子供の視力低下の増加は深刻な問題となっています。最も多いとされる原因は、近くを見つめる際に
水晶体を膨らませるため緊張する毛様体筋にあります。この毛様体筋の緊張は、初期の段階で
あればトレーニングなどにより十分改善させることができるとされています。早ければ早いほど回復
できる可能性は高いのです。つまり、視力回復の基本は早期発見、早期治療に限ります。では、
どのように早期発見を心掛けたら良いのでしょう。小学校では年に1回視力検査が行われます。
1.0未満、昨年度より明らかに低下している場合は要注意です。たとえ1.0以上であっても近視が
徐々に進行しているケースがあります。1.0以上で徐々に進行している程度であれば確実に視力
低下を防ぐことができ、視力回復は期待できるレベルなのです。小学校の視力検査だけに頼って
いたのでは1年間にかなり進行してしまう場合もあります。3〜6ヶ月ごとの歯科検診と同じように、
定期的な眼科検診も必要ではないでしょうか。眼科検診でなくとも、普段の生活において注意して
みるようにしてください。目を細めて見るようなことはありませんか?このような動作は軽い近視と
考えたほうが良いでしょう。すぐに眼鏡やコンタクトレンズをかけさせる必要はないかもしれません。

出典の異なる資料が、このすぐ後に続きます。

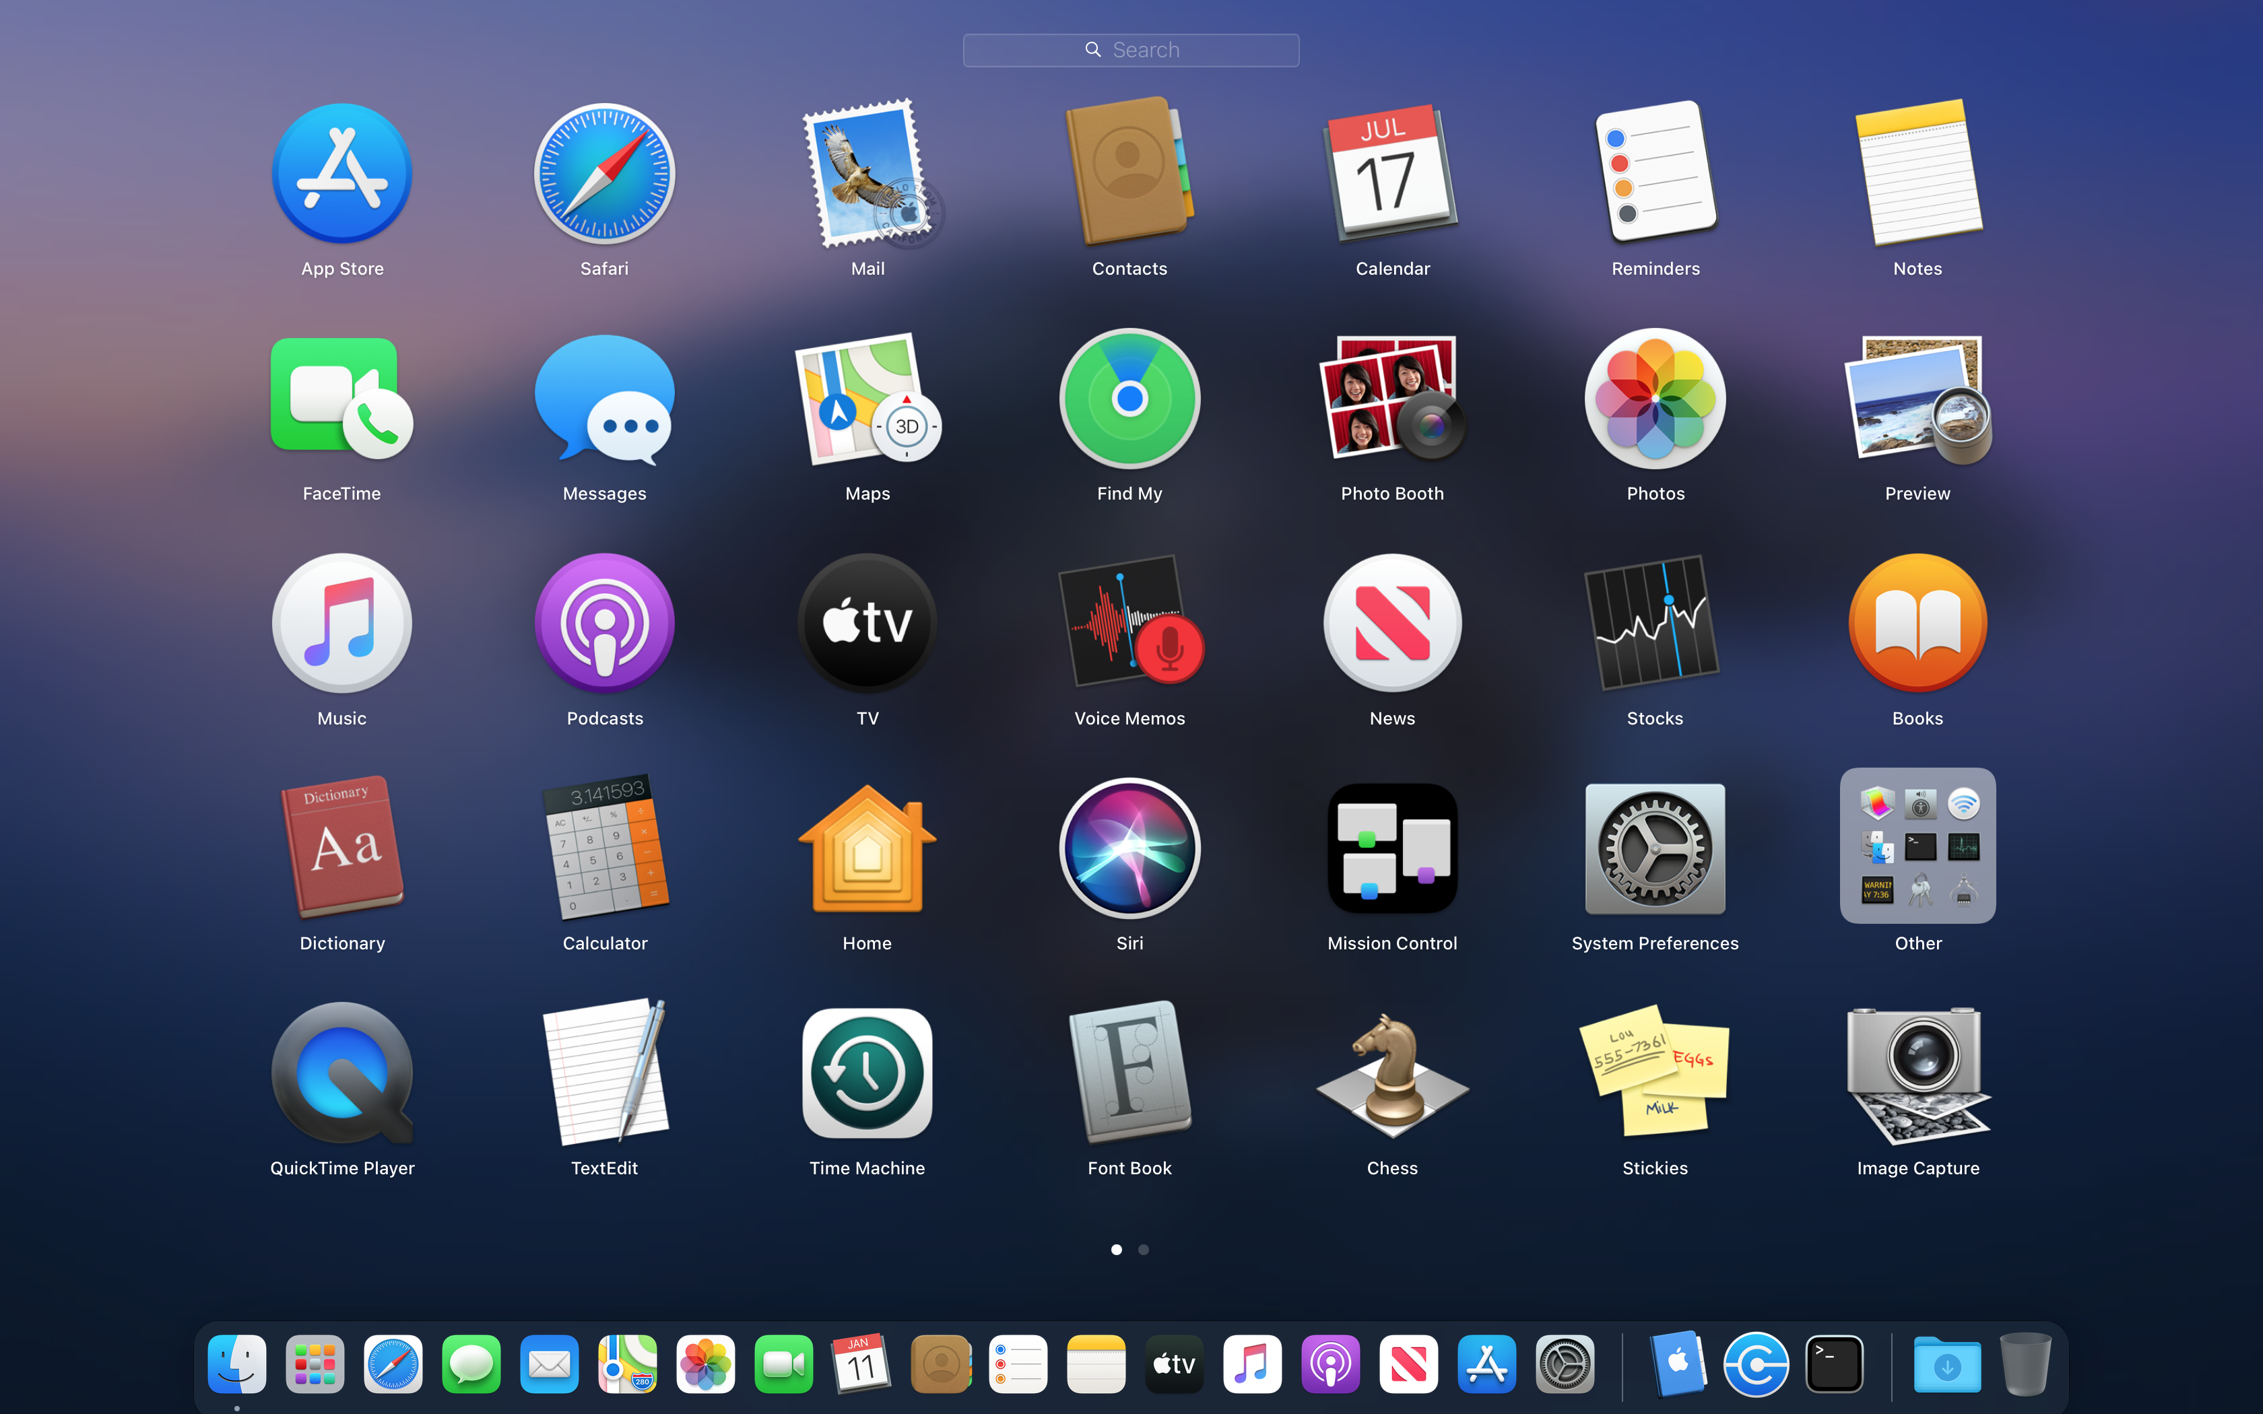This screenshot has height=1414, width=2263.
Task: Switch to second Launchpad page dot
Action: (1143, 1249)
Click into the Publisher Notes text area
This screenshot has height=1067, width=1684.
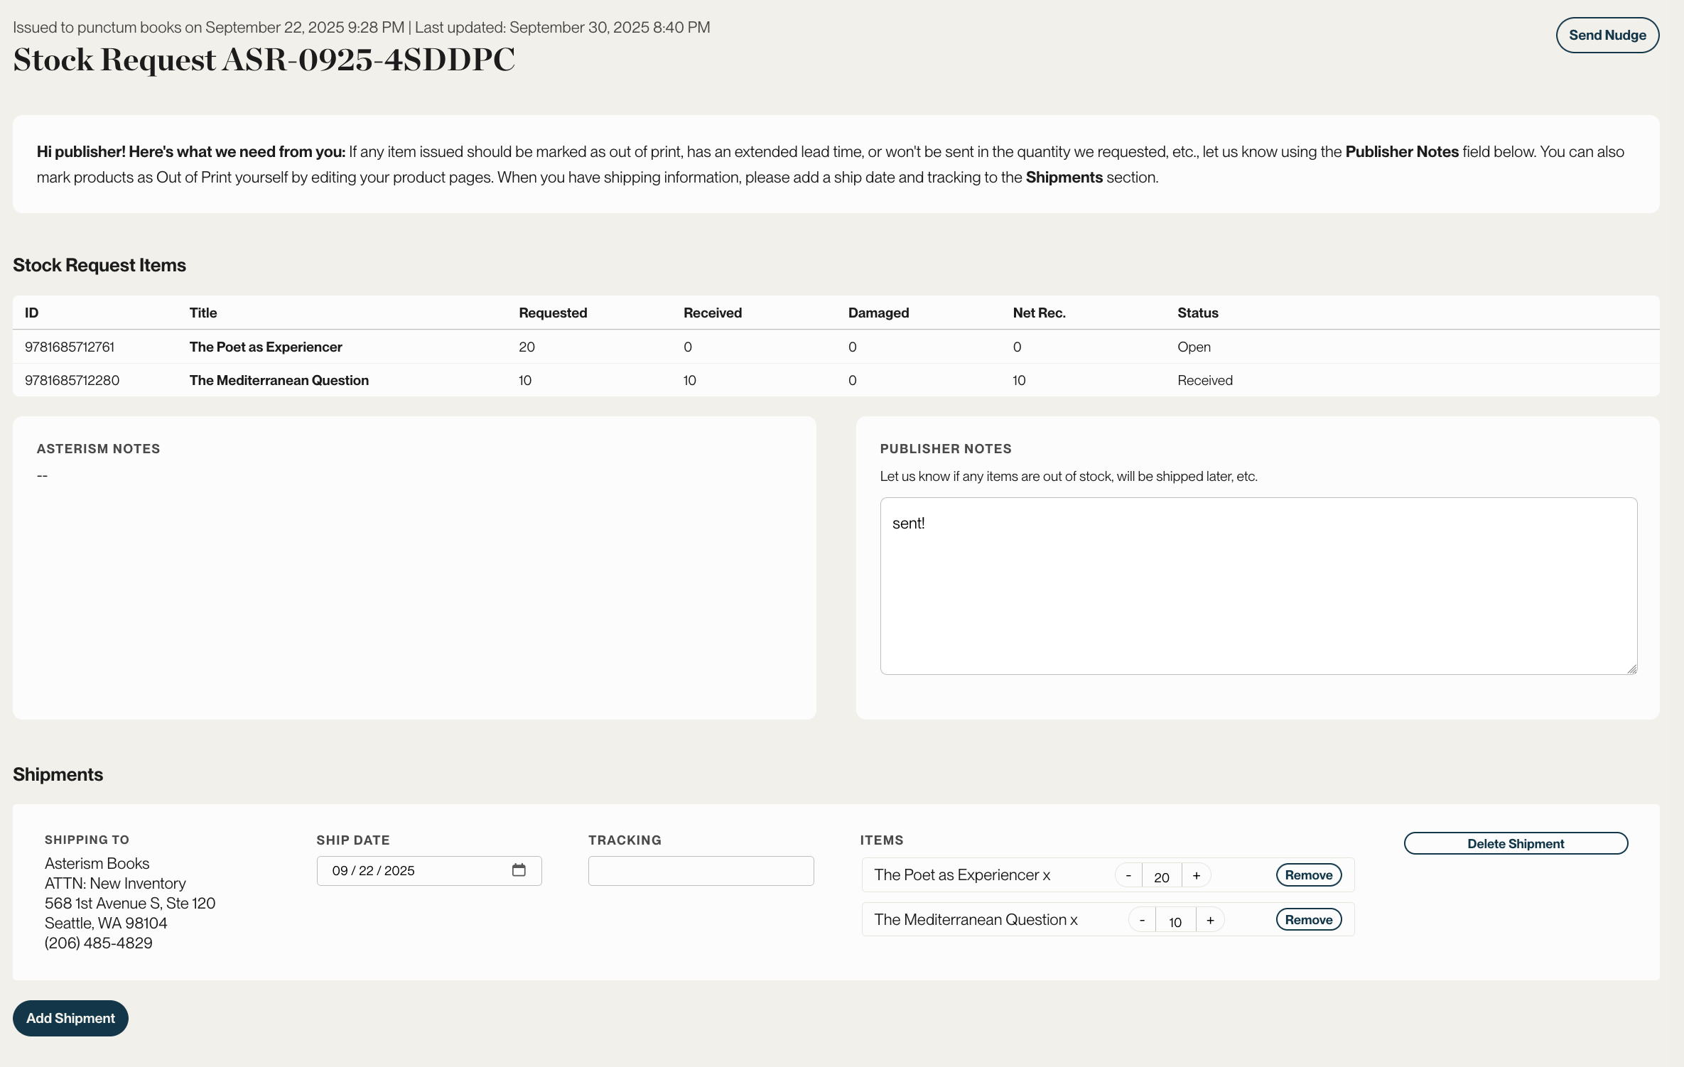pos(1258,586)
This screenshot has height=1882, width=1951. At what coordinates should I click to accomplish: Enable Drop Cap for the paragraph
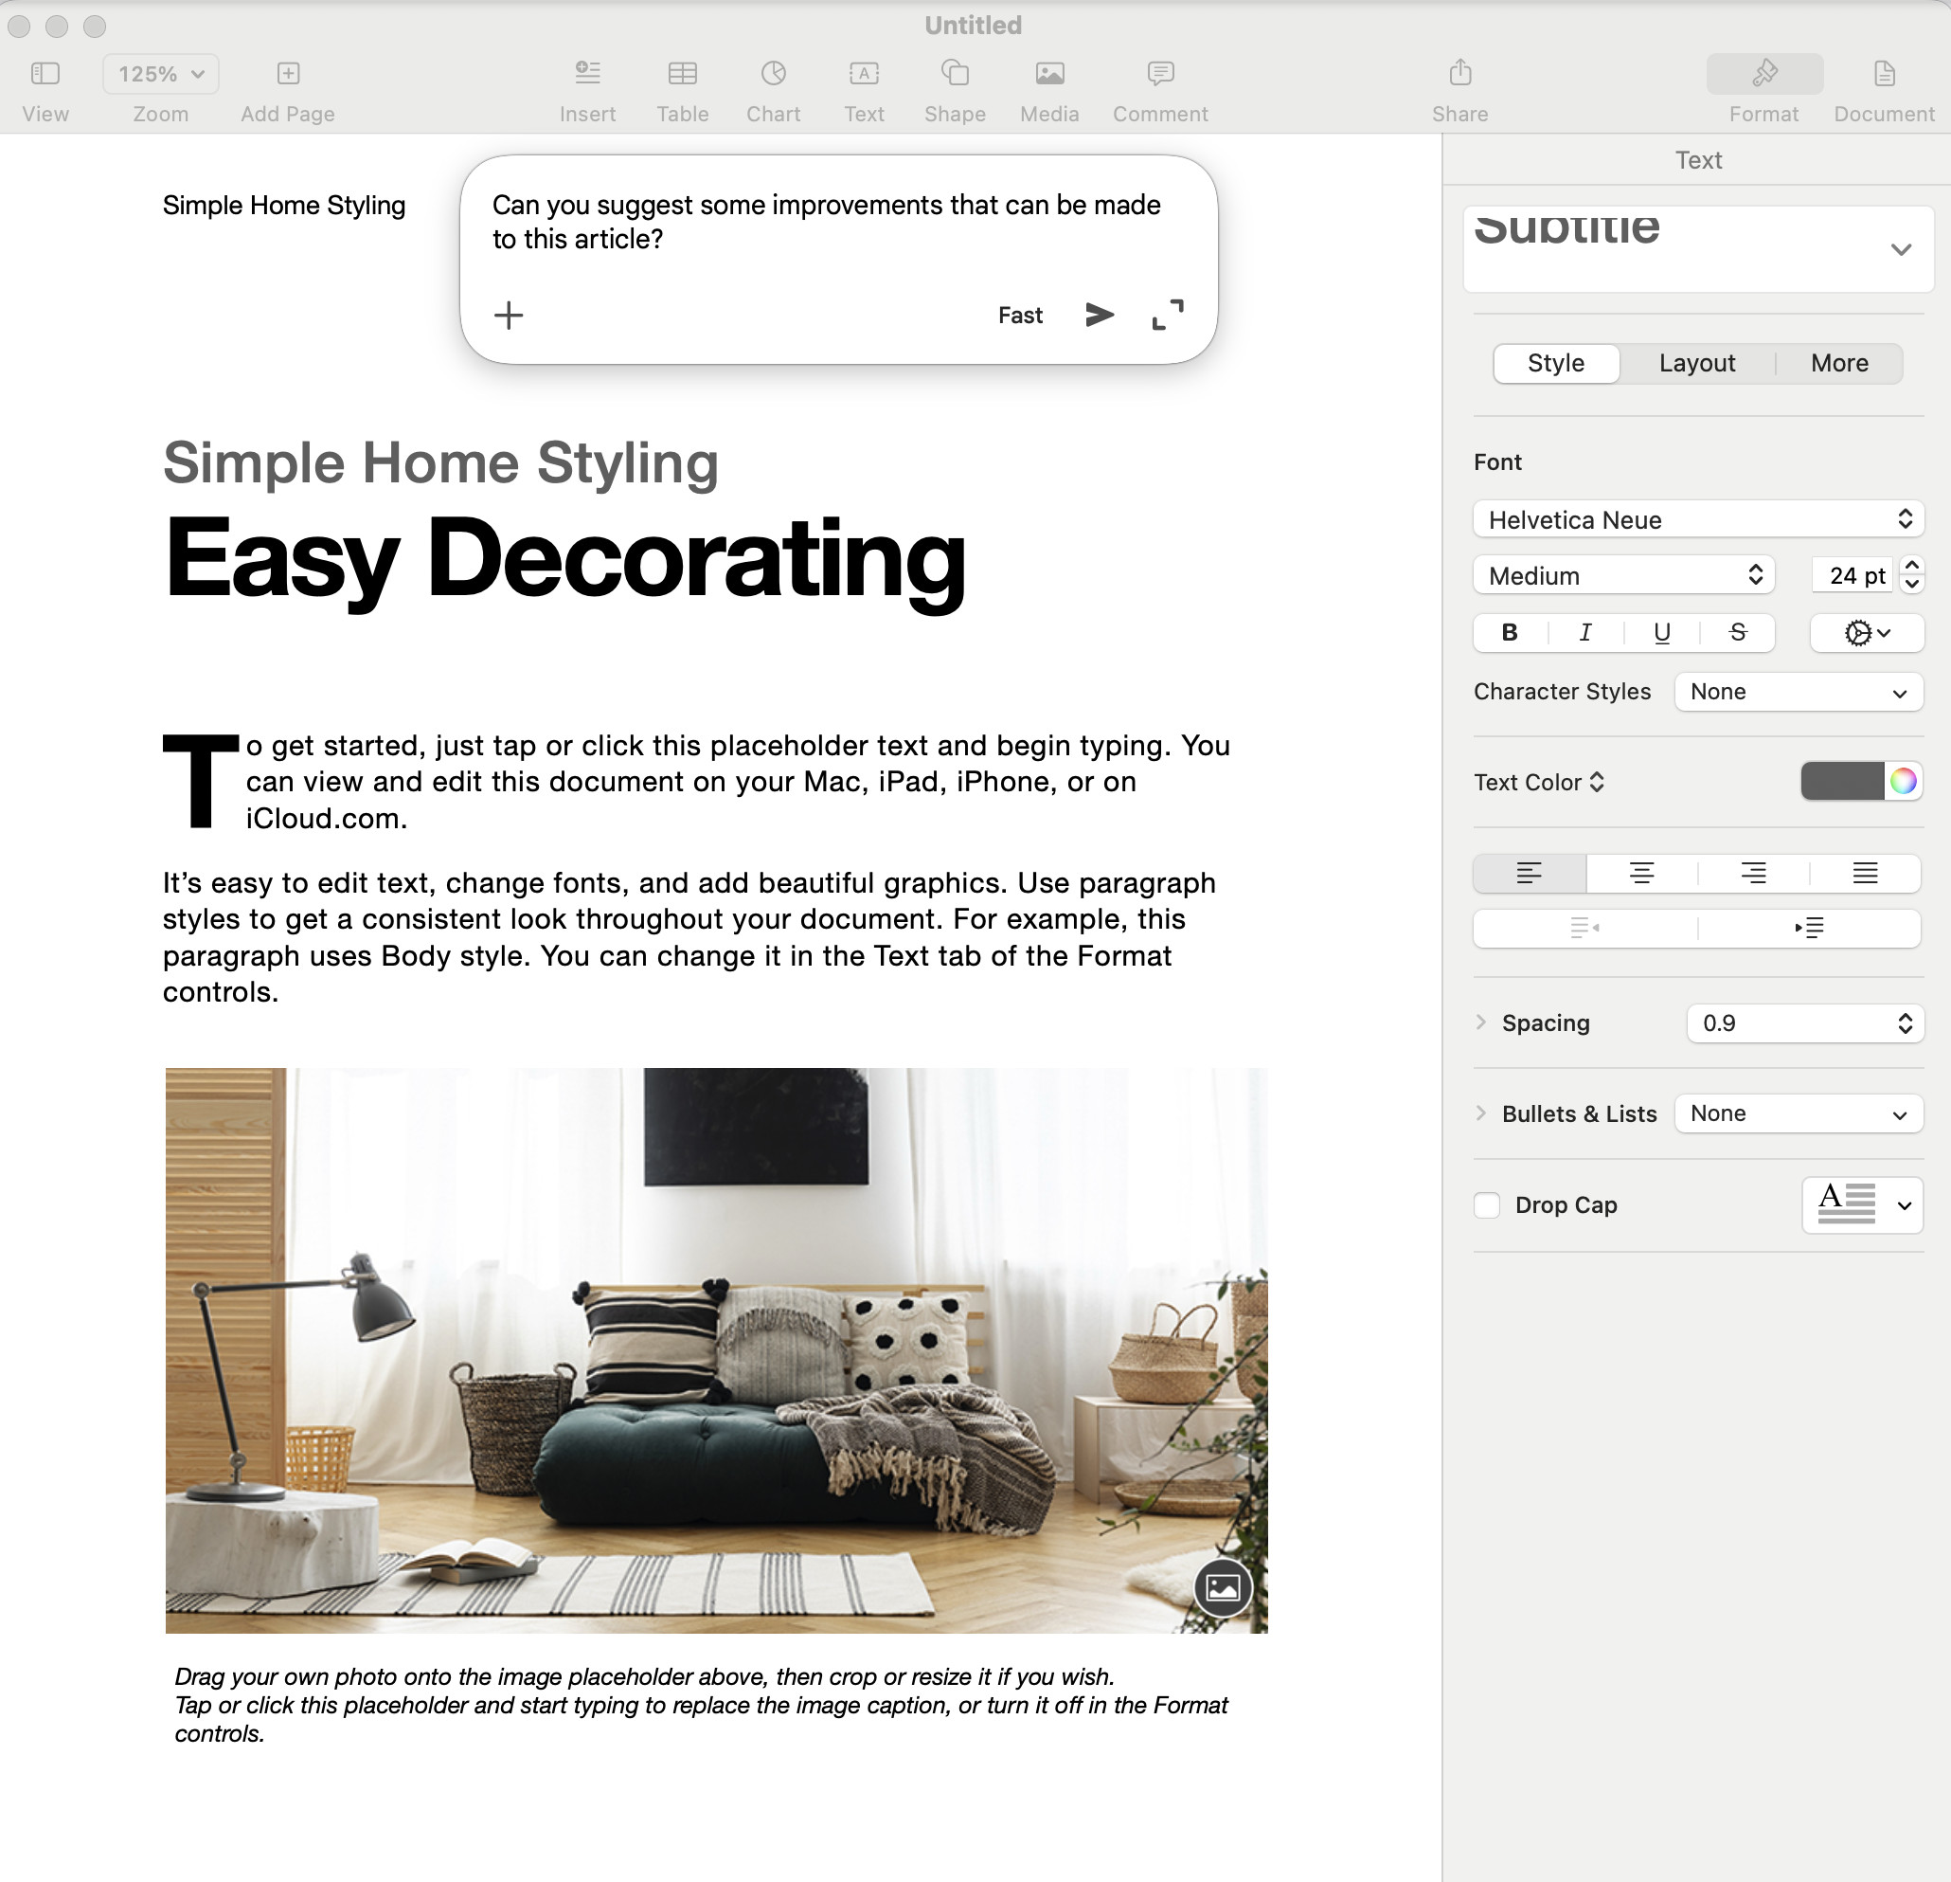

遠くを見つめる習慣、栄養バランス、姿勢、環境で回復できる段階なのですから。子供の視力低下
に大変影響を与えているのがさまざまな生活環境です。視力低下を防ぎ、視力回復に効果のある
生活習慣をいくつかあげてみましょう。
・正しい姿勢…これは昔から言われていることですが、悪い姿勢が直接目に影響を与えるわけでは
ありません。勉強をする際、姿勢が悪いと本やノートに目がより近くなります。すると水晶体を調節
する毛様体筋が極度な緊張状態を維持することになるのです。これが仮性近視で、近視の始まり
なのです。目とものの間の適度な距離は視力回復に大変影響を与えることなのです。
・テレビやゲーム…昔からテレビは2〜3m以上の距離をおいて見ましょうと言われています。
そして、特に最近問題視されているのがゲームです。小さな画面に小さなキャラクターと文字が映し
出される流行のポータブルゲーム機ですが、ゲームであるだけについ熱中してしまうことから、じっと
近くを見続ける時間がどうしても長くなってしまいます。これも、毛様体筋の極度な緊張を招き、近視
を引き起こす原因となるのです。時間を決め、10〜15分遠くを見つめる休憩を入れることが視力
低下を防ぐことになるのです。
・目を休める…目は、起きている限りずっと働き続けています。最近の子供の生活と言えば、勉強、
テレビ、ゲーム、漫画…近くを見つめる作業がなんと多いことでしょう。30分ごと、1時間ごとに
ほんの10〜15分目を休めるだけで、視力低下を防ぎ、視力回復の可能性があるのです。簡単な
ようでなかなかできない目を休める生活習慣を心掛けることも大変重要なのです。